Task instructions → What is needed is an exact transcription of every record.

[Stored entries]

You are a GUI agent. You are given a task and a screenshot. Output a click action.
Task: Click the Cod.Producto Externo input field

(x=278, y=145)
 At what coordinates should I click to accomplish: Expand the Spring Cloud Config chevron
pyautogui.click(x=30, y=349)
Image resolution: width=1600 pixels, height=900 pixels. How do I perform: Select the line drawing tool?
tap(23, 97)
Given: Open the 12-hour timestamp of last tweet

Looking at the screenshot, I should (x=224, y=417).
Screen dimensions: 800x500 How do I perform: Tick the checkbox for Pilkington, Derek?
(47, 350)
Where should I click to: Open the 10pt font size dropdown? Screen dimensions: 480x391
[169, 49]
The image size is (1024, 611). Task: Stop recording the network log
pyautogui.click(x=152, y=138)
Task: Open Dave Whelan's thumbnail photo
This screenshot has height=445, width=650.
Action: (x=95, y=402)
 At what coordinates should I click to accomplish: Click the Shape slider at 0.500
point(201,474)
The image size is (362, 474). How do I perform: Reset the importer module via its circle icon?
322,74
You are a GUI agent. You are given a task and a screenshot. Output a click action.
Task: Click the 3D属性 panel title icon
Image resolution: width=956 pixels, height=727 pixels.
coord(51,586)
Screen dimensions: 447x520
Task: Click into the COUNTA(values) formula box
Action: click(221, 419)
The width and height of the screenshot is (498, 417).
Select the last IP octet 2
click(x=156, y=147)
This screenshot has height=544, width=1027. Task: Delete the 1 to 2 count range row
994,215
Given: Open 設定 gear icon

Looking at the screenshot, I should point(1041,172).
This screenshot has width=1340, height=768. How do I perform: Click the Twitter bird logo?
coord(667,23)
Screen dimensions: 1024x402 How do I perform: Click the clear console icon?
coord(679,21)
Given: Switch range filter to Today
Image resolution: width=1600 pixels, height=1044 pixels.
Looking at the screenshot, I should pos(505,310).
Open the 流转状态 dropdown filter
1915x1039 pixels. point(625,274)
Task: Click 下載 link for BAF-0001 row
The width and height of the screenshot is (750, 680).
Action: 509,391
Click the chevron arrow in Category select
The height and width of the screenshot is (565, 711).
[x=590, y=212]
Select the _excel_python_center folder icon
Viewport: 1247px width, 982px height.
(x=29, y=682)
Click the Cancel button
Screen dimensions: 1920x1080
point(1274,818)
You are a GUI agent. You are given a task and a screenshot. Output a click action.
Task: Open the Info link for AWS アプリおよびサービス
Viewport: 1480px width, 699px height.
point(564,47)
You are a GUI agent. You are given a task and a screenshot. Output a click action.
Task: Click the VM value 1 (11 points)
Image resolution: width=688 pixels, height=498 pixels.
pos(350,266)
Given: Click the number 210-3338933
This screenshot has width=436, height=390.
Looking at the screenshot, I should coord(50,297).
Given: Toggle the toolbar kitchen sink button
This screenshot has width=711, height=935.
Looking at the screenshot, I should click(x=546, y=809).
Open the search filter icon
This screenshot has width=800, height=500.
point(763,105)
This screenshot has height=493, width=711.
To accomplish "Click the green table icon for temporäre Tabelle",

Expected output →
You are a GUI agent. You are given a task and a screenshot. Output a click action.
Task: Click the Cod.Producto Externo input field

(x=278, y=145)
 At what coordinates should I click to accomplish: Expand the Spring Cloud Config chevron
pyautogui.click(x=30, y=349)
Image resolution: width=1600 pixels, height=900 pixels. How do I perform: Select the line drawing tool?
tap(23, 97)
Given: Open the 12-hour timestamp of last tweet

Looking at the screenshot, I should (x=224, y=417).
Screen dimensions: 800x500 How do I perform: Tick the checkbox for Pilkington, Derek?
(47, 350)
Where should I click to: Open the 10pt font size dropdown? Screen dimensions: 480x391
[169, 49]
The image size is (1024, 611). Task: Stop recording the network log
pyautogui.click(x=152, y=138)
Task: Open Dave Whelan's thumbnail photo
This screenshot has height=445, width=650.
Action: (x=95, y=402)
 At what coordinates should I click to accomplish: Click the Shape slider at 0.500
point(201,474)
The image size is (362, 474). How do I perform: Reset the importer module via its circle icon?
322,74
You are a GUI agent. You are given a task and a screenshot. Output a click action.
Task: Click the 3D属性 panel title icon
Image resolution: width=956 pixels, height=727 pixels.
coord(51,586)
Screen dimensions: 447x520
Task: Click into the COUNTA(values) formula box
Action: click(221, 419)
The width and height of the screenshot is (498, 417).
Select the last IP octet 2
click(x=156, y=147)
This screenshot has height=544, width=1027. Task: Delete the 1 to 2 count range row
994,215
Given: Open 設定 gear icon

Looking at the screenshot, I should point(1041,172).
This screenshot has width=1340, height=768. How do I perform: Click the Twitter bird logo?
coord(667,23)
Screen dimensions: 1024x402 How do I perform: Click the clear console icon?
coord(679,21)
Given: Switch range filter to Today
Image resolution: width=1600 pixels, height=1044 pixels.
Looking at the screenshot, I should pos(505,310).
Open the 流转状态 dropdown filter
1915x1039 pixels. point(625,274)
Task: Click 下載 link for BAF-0001 row
The width and height of the screenshot is (750, 680).
Action: 509,391
Click the chevron arrow in Category select
The height and width of the screenshot is (565, 711).
[x=590, y=212]
Select the _excel_python_center folder icon
Viewport: 1247px width, 982px height.
(x=29, y=682)
Click the Cancel button
Screen dimensions: 1920x1080
point(1274,818)
You are a GUI agent. You are given a task and a screenshot. Output a click action.
Task: Open the Info link for AWS アプリおよびサービス
Viewport: 1480px width, 699px height.
point(564,47)
You are a GUI agent. You are given a task and a screenshot. Output a click action.
Task: Click the VM value 1 (11 points)
Image resolution: width=688 pixels, height=498 pixels.
pos(350,266)
Given: Click the number 210-3338933
This screenshot has width=436, height=390.
Looking at the screenshot, I should coord(50,297).
Given: Toggle the toolbar kitchen sink button
This screenshot has width=711, height=935.
Looking at the screenshot, I should click(x=546, y=809).
Open the search filter icon
This screenshot has width=800, height=500.
point(763,105)
This screenshot has height=493, width=711.
To accomplish "Click the green table icon for temporäre Tabelle",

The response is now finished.